* _Records supplied_:
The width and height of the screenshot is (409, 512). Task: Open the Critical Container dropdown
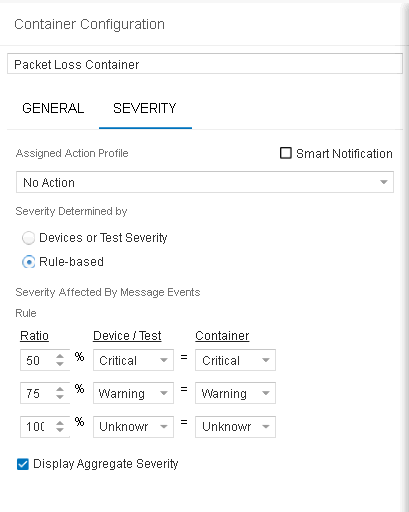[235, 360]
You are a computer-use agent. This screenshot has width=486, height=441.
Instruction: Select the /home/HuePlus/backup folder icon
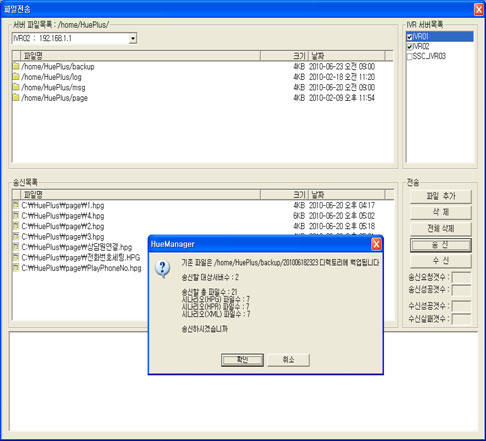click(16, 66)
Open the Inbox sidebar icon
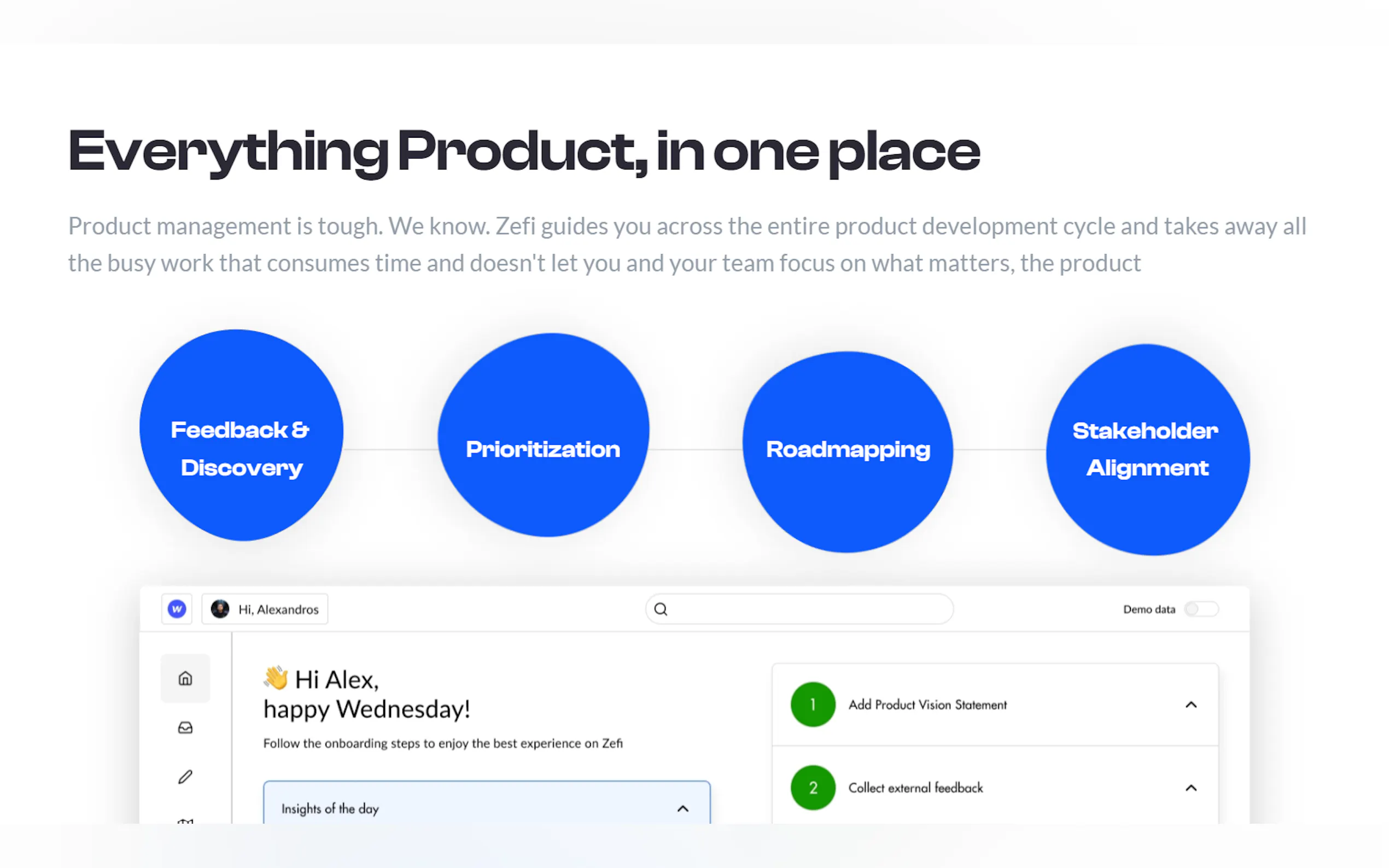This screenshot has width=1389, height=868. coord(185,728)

* _Request_: Please print the lines above word for word, without the pictures.

* _Problem solution_:
The width and height of the screenshot is (409, 512). Task: Open the Critical Container dropdown
[235, 360]
You are a computer-use agent. This screenshot has width=486, height=441.
Instruction: Select the /home/HuePlus/backup folder icon
click(16, 66)
Open the Inbox sidebar icon
This screenshot has width=1389, height=868. coord(185,728)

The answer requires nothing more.